I'm sure it's possible. Need to get the breakdown of the bill.


----------



## Spymaster (Dec 10, 2015)

ShiftyBagLady said:


> There's this thing with the iPhone. An option in the settings menu, where it will connect use cellular data if your wifi signal is not very strong. So it could be that he was accessing data without knowing it but I would expect them to send a text before you use up all your cellular data allowance, they used to do that with me.
> Odd though.


I'm with EE and if I use up more data than usual I get a text saying "you've used 80% of your data .... etc".

The old boy needs to get a copy of the bill and then take it up with EE.

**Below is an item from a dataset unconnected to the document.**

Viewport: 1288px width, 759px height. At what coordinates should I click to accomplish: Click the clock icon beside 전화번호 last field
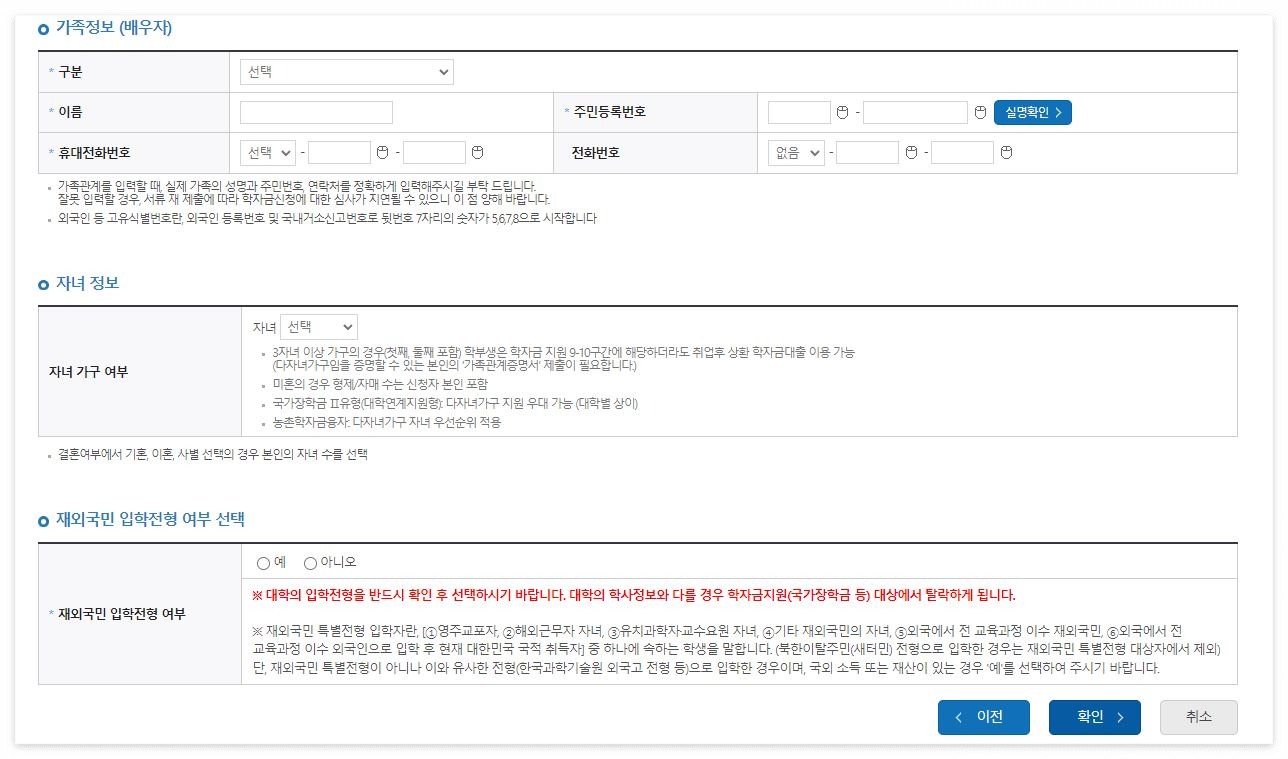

Oh, and OP's dad's mate is being a dick by breaking off communication rather than sensibly trying to figure out what's happened.


----------



## killer b (Dec 10, 2015)

I had a similar problem with EE (then Orange) a few years ago - they eventually halved the bill, and then only because my boss threatened to take his business elsewhere (it was a work phone.  )

I'd imagine the only thing that will make them reduce the bill is adverse publicity in the press tbh. Does your dad do a good sadface?


----------



## mauvais (Dec 10, 2015)

So most likely he got a new SIM card, put it in the iPhone and the iPhone used a shitload of data that he never had a cost effective plan for before because his legacy one2one tariff predates mobile data becoming a common thing. It needs to be taken up with EE - by the bill payer - who at the very least ought to compromise and rebill him at a more reasonable contemporary rate.

Data used to cost £s per MB by the way. One2One ceased to exist in 2002.


----------



## killer b (Dec 10, 2015)

they won't without a serious fight, that's pretty much exactly what happened to me. Managed to get them to take 350 quid instead of 700 after a massive back and forth.


----------



## keybored (Dec 10, 2015)

Spymaster said:


> I'm with EE and if I use up more data than usual I get a text saying "you've used 80% of your data .... etc".


Plus if you use 100%, they stop you accessing any more data other than their landing page which lets you buy another bundle to get you through to the next billing date. Which is much better than when they used to say and do nothing and just bill you per MB.

That being said, not sure how the OP happened.


----------



## mauvais (Dec 10, 2015)

killer b said:


> they won't without a serious fight, that's pretty much exactly what happened to me. Managed to get them to take 350 quid instead of 700 after a massive back and forth.


Social media is a good way to achieve stuff although I suspect it doesn't work so well if you're a Twitter no-mark with no followers and one whinging tweet. 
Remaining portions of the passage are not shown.